┌────────

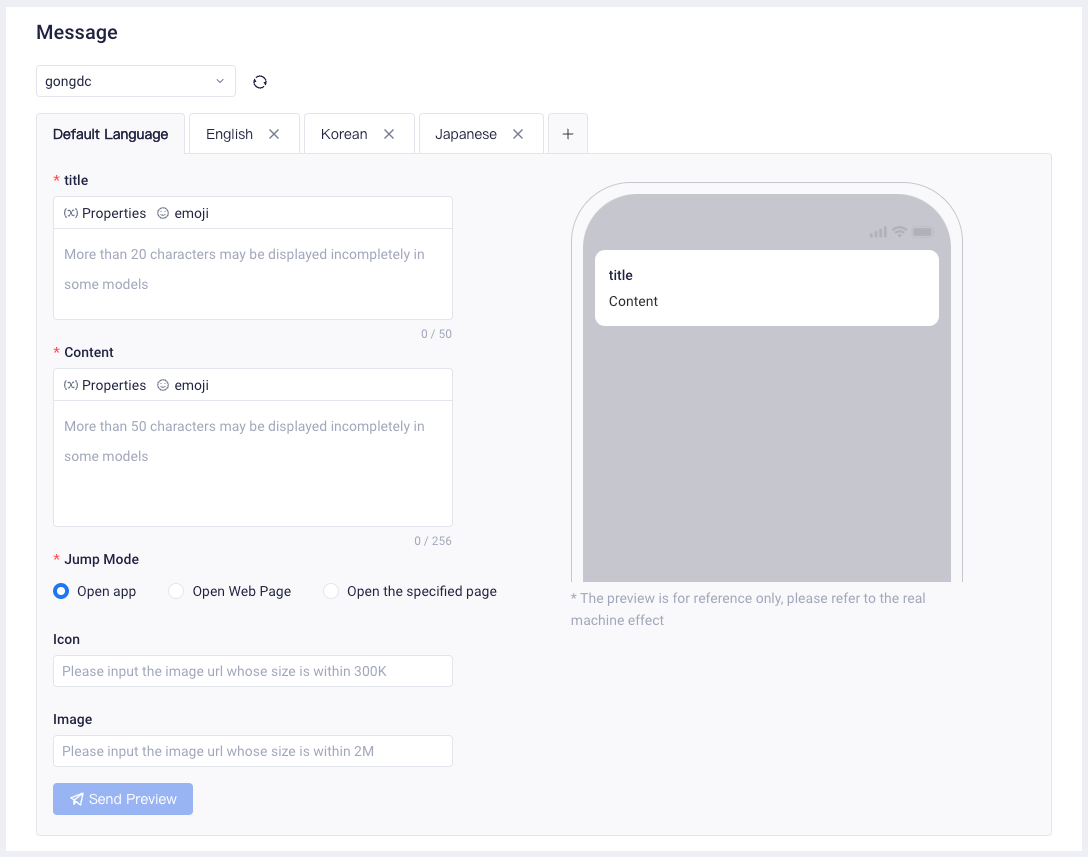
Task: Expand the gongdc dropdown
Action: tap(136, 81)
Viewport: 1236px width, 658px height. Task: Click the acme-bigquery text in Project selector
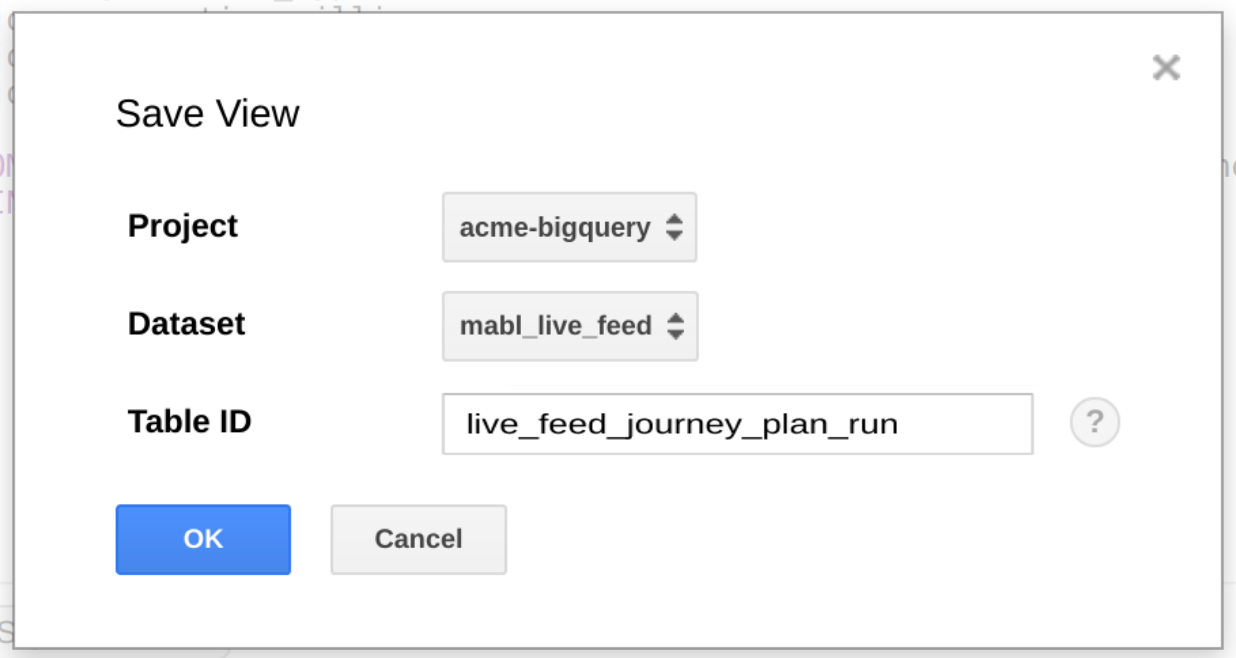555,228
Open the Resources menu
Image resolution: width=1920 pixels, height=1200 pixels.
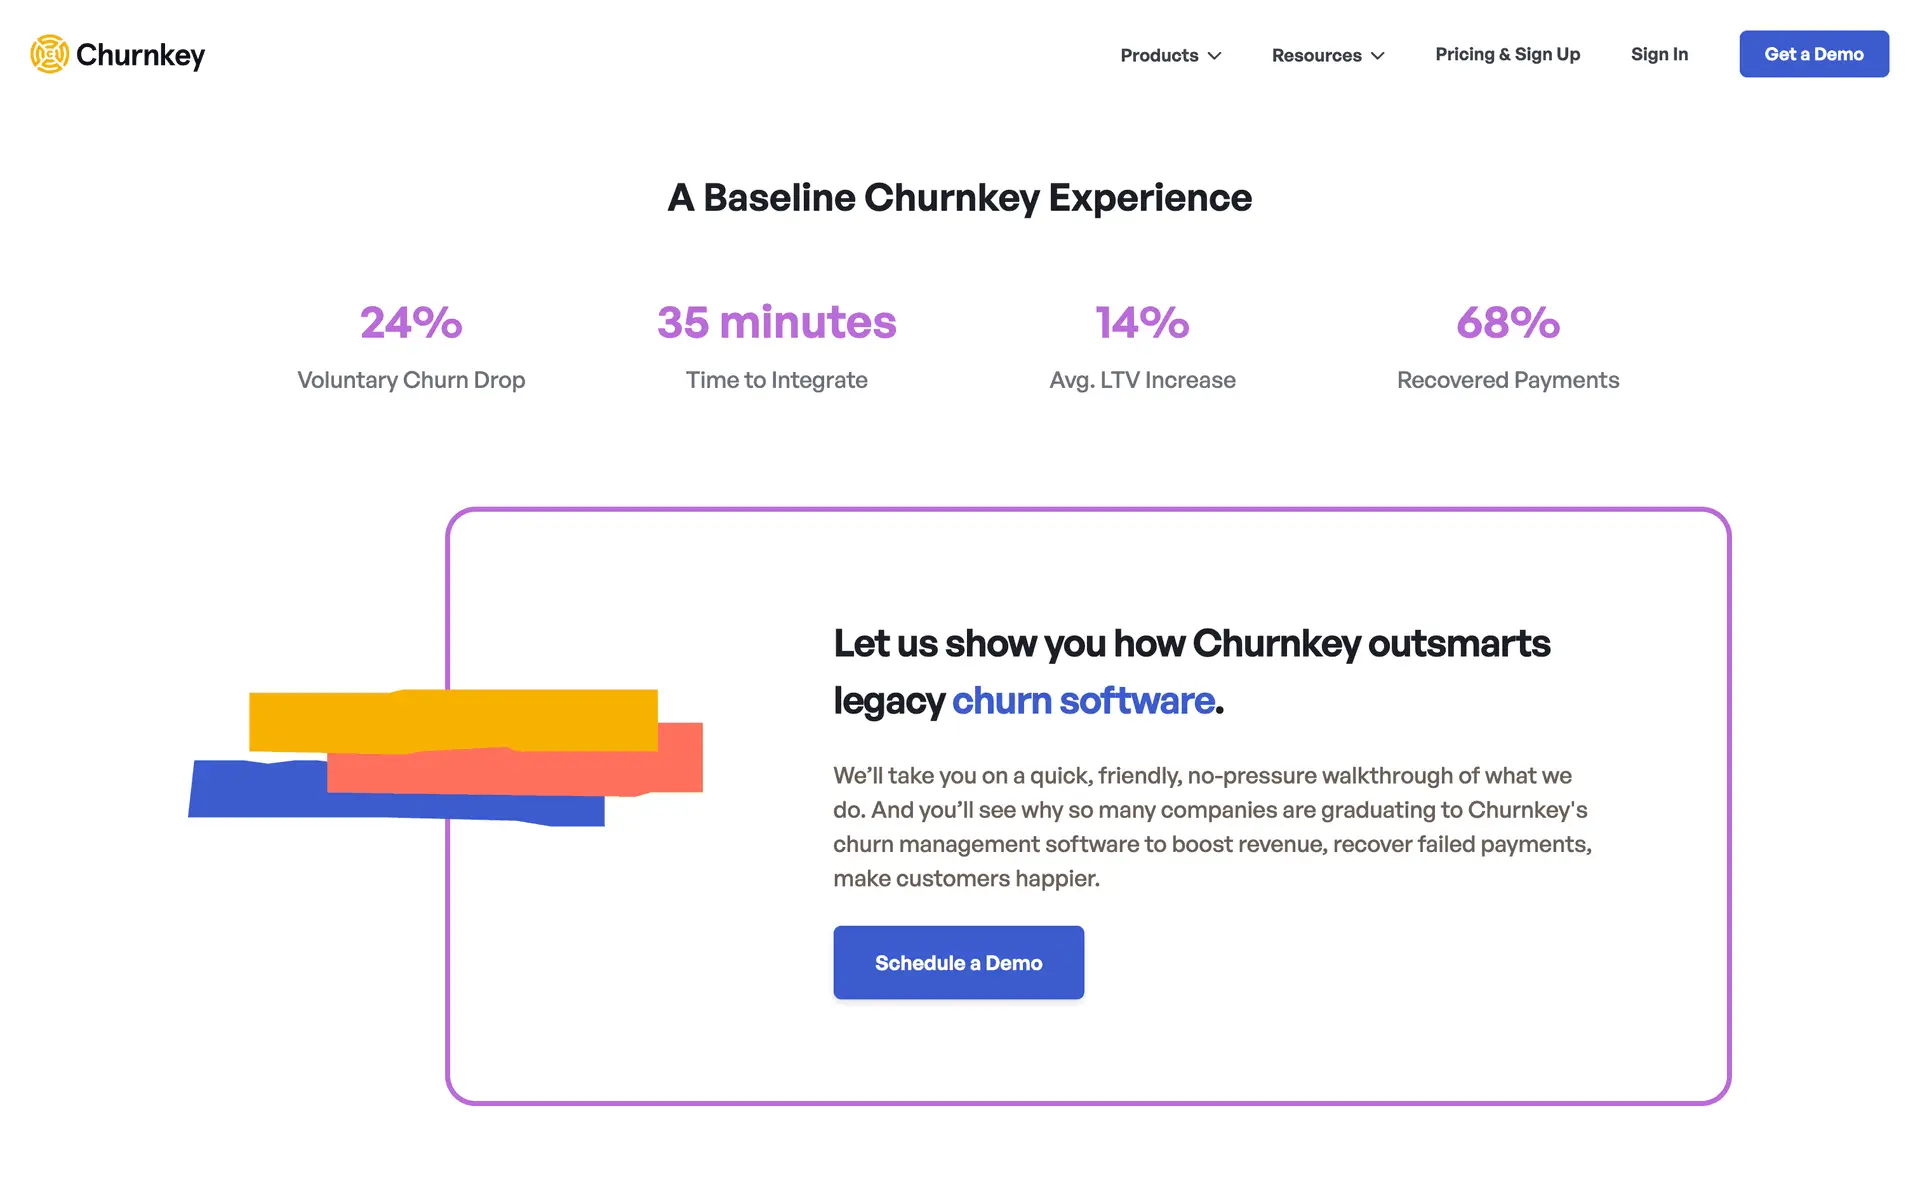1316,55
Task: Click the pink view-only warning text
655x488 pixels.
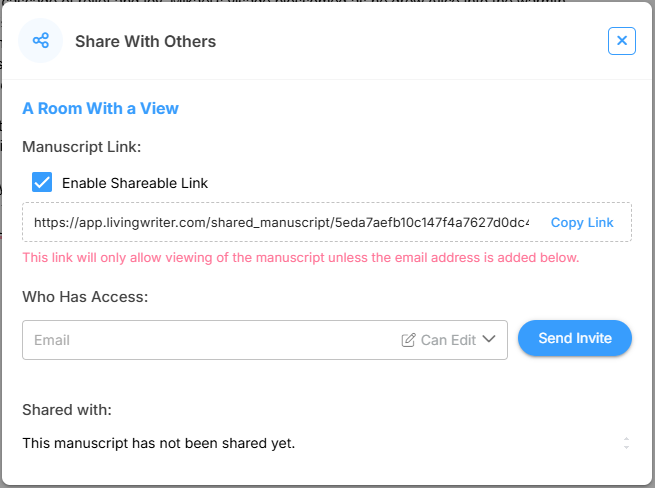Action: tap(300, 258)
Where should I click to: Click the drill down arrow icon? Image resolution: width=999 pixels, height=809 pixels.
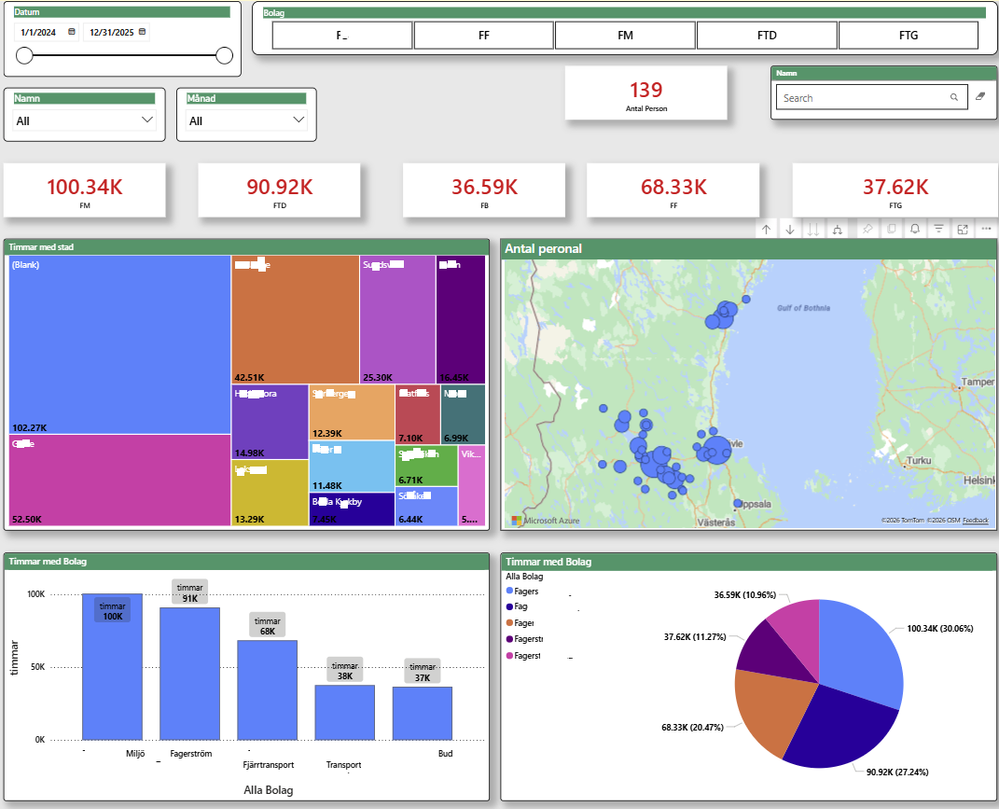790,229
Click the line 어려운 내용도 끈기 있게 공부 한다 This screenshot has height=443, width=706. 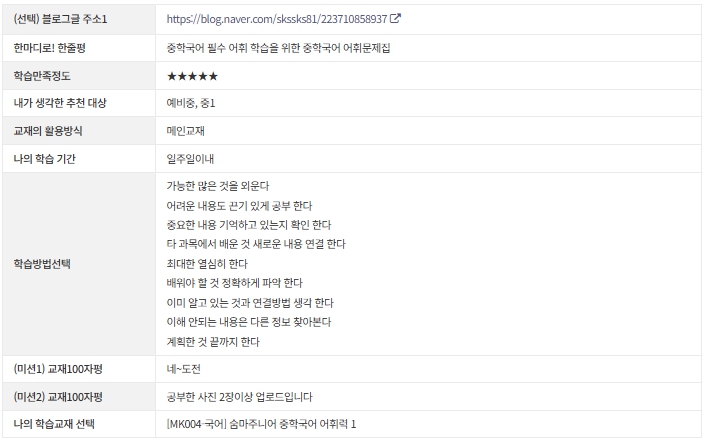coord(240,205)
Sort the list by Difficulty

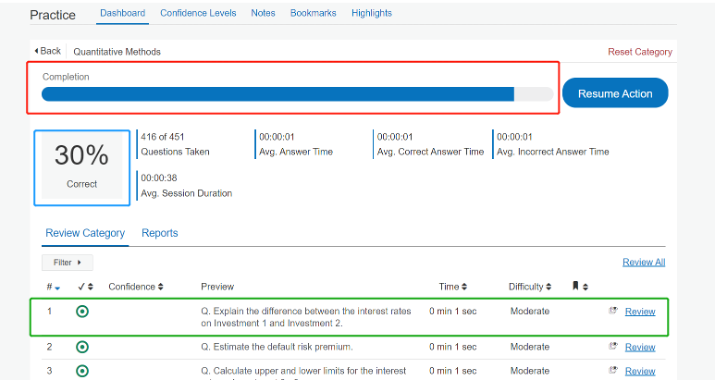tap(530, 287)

└────────

- Given exercise: Copy out the material between the line holding "Viewport: 1236px width, 658px" and the line holding "Action: tap(300, 258)", inclusive, leaving the pictures out of your answer.

- Answer to this task:
Viewport: 1236px width, 658px height. Task: Click the acme-bigquery text in Project selector
555,228
Open the Resources menu
Image resolution: width=1920 pixels, height=1200 pixels.
1316,55
Task: Click the pink view-only warning text
655x488 pixels.
Action: tap(300, 258)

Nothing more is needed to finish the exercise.